Segundo a Petrobras, o efeito para o consumidor tende a ser ainda menor por causa da composição da gasolina C, combustível vendido nos postos brasileiros e formado por 70% de gasolina A e 30% de etanol anidro.
Nesse caso, a participação da Petrobras no preço final subirá de R$ 1,80 para R$ 1,83 por litro, o que representa um impacto máximo estimado em R$ 0,03 nas bombas.

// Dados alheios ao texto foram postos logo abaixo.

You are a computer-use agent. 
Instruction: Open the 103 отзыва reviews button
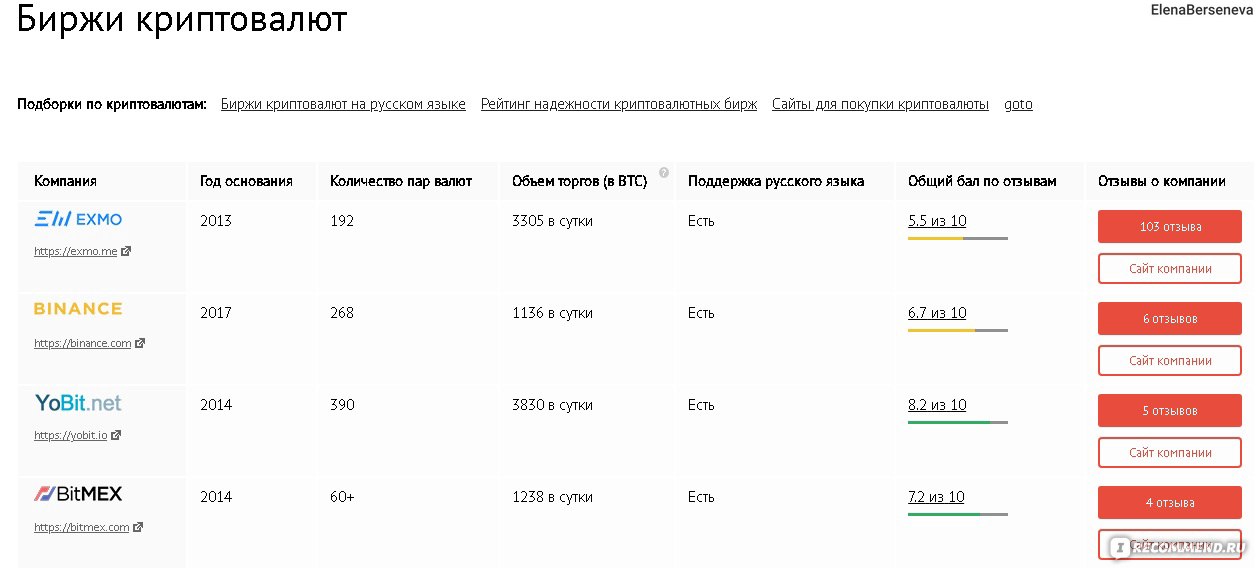pos(1170,227)
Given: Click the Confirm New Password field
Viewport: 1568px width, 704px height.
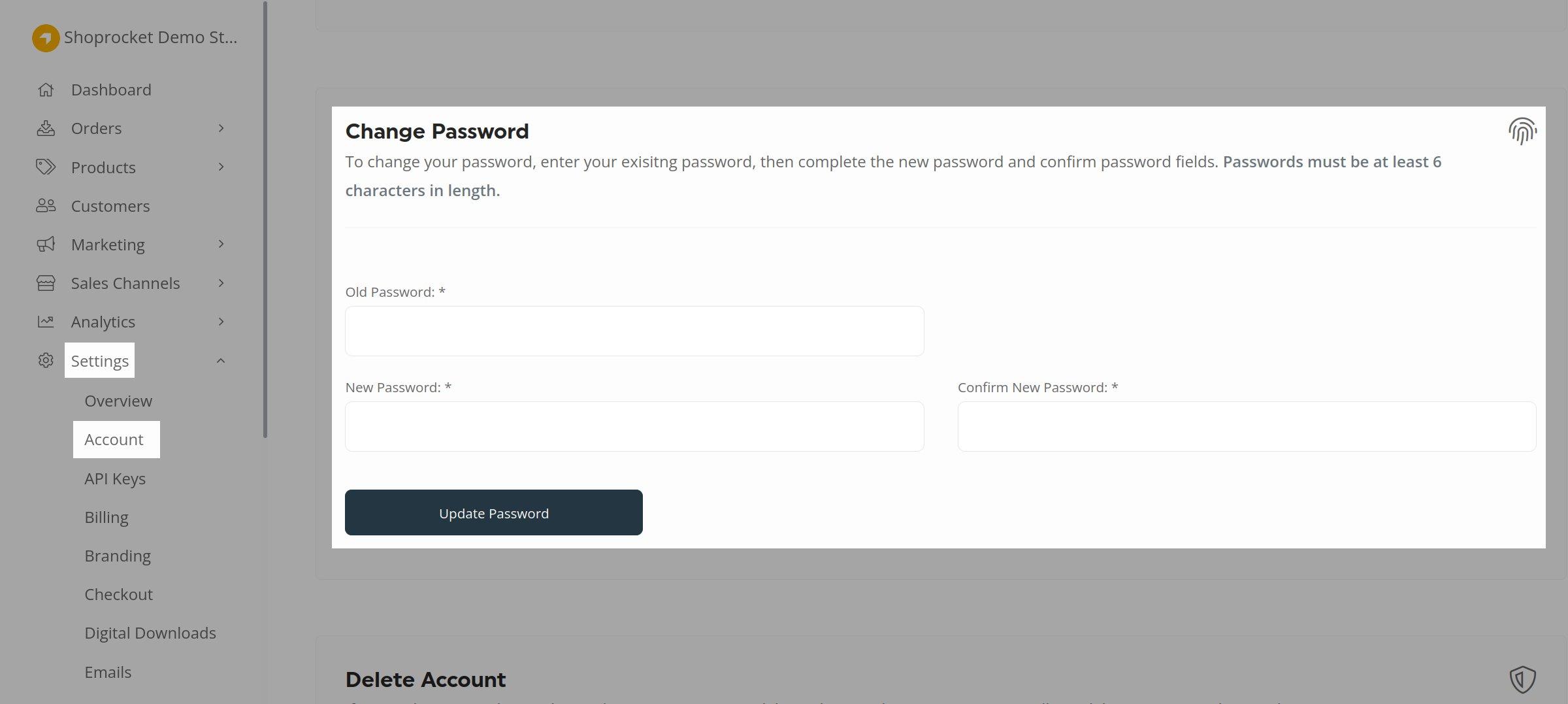Looking at the screenshot, I should click(x=1247, y=426).
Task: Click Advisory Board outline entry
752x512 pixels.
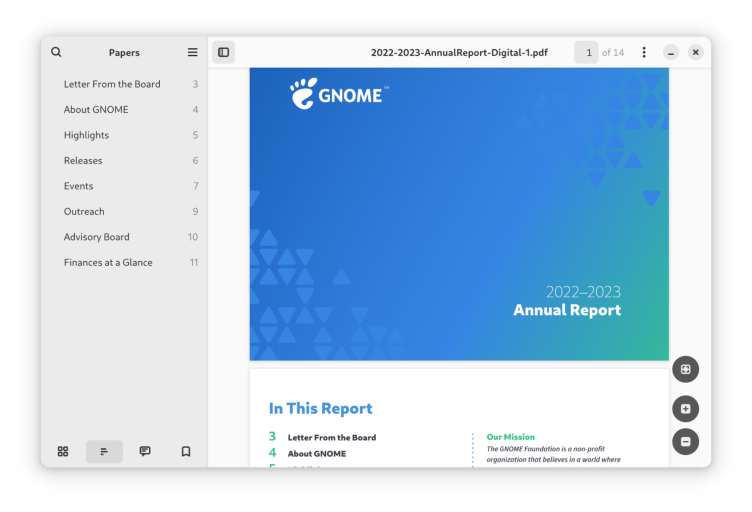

Mesmo assim, o reajuste não chega imediatamente ao consumidor. Após sair das refinarias, o combustível ainda passa pelas distribuidoras e pelos postos, que podem decidir se vão ou não repassar integralmente a alta ao preço final.
A Petrobras não reajustava a gasolina desde 2024. Desde então, a companhia havia promovido cortes sucessivos nos preços: redução de 5,4% em julho de 2025, 5% em novembro de 2025 e mais 5,2% em janeiro de 2026.
O aumento já vinha sendo sinalizado pela presidente da estatal, Magda Chambriard. Em conferência realizada no dia 12 de maio para comentar o balanço do primeiro trimestre, ela afirmou que um reajuste seria anunciado em breve.
A decisão ocorre em meio à disparada do petróleo no mercado internacional. Desde o início da guerra no Irã, em 28 de fevereiro, o barril do Brent subiu 36,2%, passando de US$ 72,48 para US$ 98,74.
A alta é atribuída principalmente às tensões envolvendo o Estreito de Hormuz, rota estratégica por onde circula cerca de 20% do petróleo mundial.
Os reflexos já vinham sendo sentidos pelos motoristas brasileiros antes mesmo do reajuste anunciado pela Petrobras. Dados da ANP mostram que a gasolina acumulava alta de 5,4% nos postos desde o início do conflito no Oriente Médio.
O preço médio do litro passou de R$ 6,28 para R$ 6,62, aumento de R$ 0,34.
Para tentar conter um avanço ainda maior nos preços, o governo federal editou uma Medida Provisória criando uma subvenção de até R$ 0,8925 por litro de gasolina. O benefício será direcionado a refinarias, produtores e importadores.
A Petrobras informou que a adesão ao programa é compatível com sua estratégia comercial e afirmou seguir comprometida com uma atuação “responsável, equilibrada e transparente”.
Mesmo com o reajuste, a Abicom, associação que representa importadores de combustíveis, afirma que os preços praticados pela estatal ainda estão defasados em cerca de 55% em relação à paridade internacional. Segundo a entidade, a diferença média chega a R$ 1,15 por litro.